En sus du poste de la présidence de la République qui a été au cœur des débats, l’actualité politique cette semaine a été largement dominée par la nomination de Shamila Sonah-Ori à  l’Electoral Service Commission et à  l’Electoral Boundaries Commission, suivie de son désistement par la suite. Alors que l’opposition parlementaire contestait cette nomination par le président de la République par intérim en avancant plusieurs argumentation, le Premier ministre, Pravind Jugnauth, est monté au créneau pour mettre les points sur les «i», voire donner la réplique aux contestataires et détracteurs. Il y a aussi le dossier de la réforme électorale qui avance.  

«D’enn point de vue legal, li pa disqualifier», a lancé Pravind Jugnauth sans ambages, à la presse. Cela avant d’ajouter :«Sa nomination à été faite en consultation avec le président, le leader de l’opposition et moi.

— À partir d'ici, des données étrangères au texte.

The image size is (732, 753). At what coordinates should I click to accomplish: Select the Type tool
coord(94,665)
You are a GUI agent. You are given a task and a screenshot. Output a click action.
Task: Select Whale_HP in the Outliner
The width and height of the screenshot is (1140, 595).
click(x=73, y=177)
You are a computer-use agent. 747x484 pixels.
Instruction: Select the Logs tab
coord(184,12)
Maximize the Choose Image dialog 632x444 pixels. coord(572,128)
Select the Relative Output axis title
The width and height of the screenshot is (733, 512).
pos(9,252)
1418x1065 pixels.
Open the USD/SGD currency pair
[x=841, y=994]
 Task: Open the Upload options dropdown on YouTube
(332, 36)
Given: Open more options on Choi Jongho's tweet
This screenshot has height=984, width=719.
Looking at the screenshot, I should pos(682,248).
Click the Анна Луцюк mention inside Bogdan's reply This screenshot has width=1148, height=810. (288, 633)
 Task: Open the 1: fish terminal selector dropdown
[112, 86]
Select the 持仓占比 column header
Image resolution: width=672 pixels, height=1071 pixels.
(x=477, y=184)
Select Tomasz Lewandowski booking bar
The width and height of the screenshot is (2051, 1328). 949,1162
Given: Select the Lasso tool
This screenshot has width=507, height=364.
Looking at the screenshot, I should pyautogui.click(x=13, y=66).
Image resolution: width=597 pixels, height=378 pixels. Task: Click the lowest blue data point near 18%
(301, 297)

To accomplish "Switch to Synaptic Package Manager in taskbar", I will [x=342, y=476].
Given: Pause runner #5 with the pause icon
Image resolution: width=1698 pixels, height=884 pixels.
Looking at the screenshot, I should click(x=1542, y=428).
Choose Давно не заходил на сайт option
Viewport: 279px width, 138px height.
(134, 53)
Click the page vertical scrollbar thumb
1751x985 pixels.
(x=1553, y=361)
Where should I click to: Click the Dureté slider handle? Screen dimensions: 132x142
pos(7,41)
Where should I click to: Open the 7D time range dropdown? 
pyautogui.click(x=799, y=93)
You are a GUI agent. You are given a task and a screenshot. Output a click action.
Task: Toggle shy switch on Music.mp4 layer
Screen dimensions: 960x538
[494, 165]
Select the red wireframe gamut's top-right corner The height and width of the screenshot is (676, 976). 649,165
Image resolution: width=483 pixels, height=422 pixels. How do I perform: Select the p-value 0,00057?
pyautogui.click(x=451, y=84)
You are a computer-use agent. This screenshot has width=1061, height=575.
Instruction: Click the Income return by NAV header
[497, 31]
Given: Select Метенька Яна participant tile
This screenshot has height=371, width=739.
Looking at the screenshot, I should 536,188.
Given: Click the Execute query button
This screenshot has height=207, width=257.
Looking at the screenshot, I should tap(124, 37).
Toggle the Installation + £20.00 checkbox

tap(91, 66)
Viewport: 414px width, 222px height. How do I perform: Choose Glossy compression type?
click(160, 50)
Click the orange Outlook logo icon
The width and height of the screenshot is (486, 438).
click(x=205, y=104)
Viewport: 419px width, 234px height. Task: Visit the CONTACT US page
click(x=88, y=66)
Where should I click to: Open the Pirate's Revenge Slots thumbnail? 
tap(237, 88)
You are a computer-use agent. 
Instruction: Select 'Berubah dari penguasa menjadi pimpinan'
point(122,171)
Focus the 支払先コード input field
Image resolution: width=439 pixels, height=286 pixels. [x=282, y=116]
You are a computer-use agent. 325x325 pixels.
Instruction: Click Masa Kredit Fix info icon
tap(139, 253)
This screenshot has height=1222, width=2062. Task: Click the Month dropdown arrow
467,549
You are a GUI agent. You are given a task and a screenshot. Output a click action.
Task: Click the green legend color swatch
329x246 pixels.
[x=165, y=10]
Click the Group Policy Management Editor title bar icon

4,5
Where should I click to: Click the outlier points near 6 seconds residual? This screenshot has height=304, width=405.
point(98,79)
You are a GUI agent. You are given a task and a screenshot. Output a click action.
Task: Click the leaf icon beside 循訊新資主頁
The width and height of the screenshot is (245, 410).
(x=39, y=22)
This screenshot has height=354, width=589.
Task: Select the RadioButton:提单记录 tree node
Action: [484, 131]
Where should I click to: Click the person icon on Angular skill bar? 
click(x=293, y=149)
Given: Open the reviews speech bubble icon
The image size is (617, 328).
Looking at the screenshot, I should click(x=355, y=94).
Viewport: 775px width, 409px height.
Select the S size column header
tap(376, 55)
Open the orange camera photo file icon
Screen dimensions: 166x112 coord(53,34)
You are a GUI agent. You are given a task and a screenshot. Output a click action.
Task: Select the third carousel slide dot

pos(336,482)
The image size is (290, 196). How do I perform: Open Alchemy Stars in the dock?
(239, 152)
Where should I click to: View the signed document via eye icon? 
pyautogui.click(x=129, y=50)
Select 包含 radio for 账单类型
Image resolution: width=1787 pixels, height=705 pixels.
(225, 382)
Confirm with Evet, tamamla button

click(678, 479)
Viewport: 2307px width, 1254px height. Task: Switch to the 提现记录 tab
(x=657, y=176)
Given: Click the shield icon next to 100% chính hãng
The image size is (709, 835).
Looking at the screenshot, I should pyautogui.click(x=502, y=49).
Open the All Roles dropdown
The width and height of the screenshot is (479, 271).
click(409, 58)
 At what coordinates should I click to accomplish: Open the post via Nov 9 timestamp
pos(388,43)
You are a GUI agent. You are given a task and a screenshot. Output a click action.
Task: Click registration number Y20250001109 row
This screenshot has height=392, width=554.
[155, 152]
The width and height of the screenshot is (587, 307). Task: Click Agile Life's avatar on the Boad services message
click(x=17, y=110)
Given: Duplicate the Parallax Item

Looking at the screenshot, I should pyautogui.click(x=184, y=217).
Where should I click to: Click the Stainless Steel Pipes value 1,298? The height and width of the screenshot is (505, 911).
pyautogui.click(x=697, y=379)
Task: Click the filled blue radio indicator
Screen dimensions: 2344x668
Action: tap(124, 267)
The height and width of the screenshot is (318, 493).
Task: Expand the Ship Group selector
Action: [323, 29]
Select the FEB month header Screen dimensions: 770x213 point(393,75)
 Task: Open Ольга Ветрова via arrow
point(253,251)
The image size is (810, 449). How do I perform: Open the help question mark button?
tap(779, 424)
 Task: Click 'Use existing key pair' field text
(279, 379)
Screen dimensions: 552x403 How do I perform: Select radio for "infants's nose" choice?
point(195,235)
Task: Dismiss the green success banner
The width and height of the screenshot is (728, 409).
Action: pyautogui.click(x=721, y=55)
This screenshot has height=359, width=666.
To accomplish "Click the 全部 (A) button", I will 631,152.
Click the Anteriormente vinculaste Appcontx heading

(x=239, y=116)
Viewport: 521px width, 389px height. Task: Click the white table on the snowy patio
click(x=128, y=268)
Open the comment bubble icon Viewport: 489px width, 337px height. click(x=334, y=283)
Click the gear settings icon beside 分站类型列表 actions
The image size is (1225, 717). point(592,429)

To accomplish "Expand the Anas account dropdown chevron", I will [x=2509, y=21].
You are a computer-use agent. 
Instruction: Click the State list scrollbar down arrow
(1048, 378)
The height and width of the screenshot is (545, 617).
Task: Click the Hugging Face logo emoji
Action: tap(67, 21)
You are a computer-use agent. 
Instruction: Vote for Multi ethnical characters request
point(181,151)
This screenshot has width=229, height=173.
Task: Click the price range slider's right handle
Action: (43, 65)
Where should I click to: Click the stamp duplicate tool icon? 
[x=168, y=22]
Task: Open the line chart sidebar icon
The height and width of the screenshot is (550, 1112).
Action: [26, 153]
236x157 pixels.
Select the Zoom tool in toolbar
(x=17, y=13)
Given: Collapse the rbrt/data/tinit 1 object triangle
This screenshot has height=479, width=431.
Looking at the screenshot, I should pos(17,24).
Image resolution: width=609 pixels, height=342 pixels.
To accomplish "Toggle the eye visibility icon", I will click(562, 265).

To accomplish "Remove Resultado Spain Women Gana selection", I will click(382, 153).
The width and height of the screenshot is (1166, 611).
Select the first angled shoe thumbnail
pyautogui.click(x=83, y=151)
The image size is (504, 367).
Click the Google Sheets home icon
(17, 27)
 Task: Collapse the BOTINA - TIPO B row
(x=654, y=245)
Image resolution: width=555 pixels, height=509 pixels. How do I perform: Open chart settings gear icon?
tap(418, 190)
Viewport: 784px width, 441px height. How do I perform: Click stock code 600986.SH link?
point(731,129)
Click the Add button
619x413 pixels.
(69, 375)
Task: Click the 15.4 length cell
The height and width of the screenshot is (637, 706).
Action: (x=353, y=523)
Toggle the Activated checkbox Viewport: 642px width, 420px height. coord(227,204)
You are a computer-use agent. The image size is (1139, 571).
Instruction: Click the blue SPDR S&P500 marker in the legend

C’est le président qui en décidera !» C’était mercredi 30 mai, à la Cyber Tower 1, à Ébène, le Premier ministre répondait,  aux questions de la presse après la célébration de l’anniversaire d’un an d’existence de la mise en place de la Citizen Support Unit,

Liens de parenté

Pravind Jugnauth a soutenu qu’il n’a aucune d’objection à cette nomination, car, dit-il, «tout à été fait, selon les provisions de la Constitution. Donc elle n’est pas disqualifiée!»  Répondant à une question sur sa proximité avec l’avouée, le Premier ministre a révélé que d’autres personnes, à l’instar de Dev Cowreea, Nargis Bundhun…ayant  des liens de parenté avec certains hommes politiques, qui ont été nommés à cette commission.

Il faut dire qu’en conséquence de la prise de position de l’opposition, couplée de virulentes critiques à son égard, le président de la Républque, Barlen Vyapoory a eu une série de consultations avec Xavier-Luc Duval, leader de l’Opposition, Paul Bérenger, leaderd u MMMA lan Ganoo, président du MP, entre autres, dans le cadre de la nomination de Shamila Sonah-Ori.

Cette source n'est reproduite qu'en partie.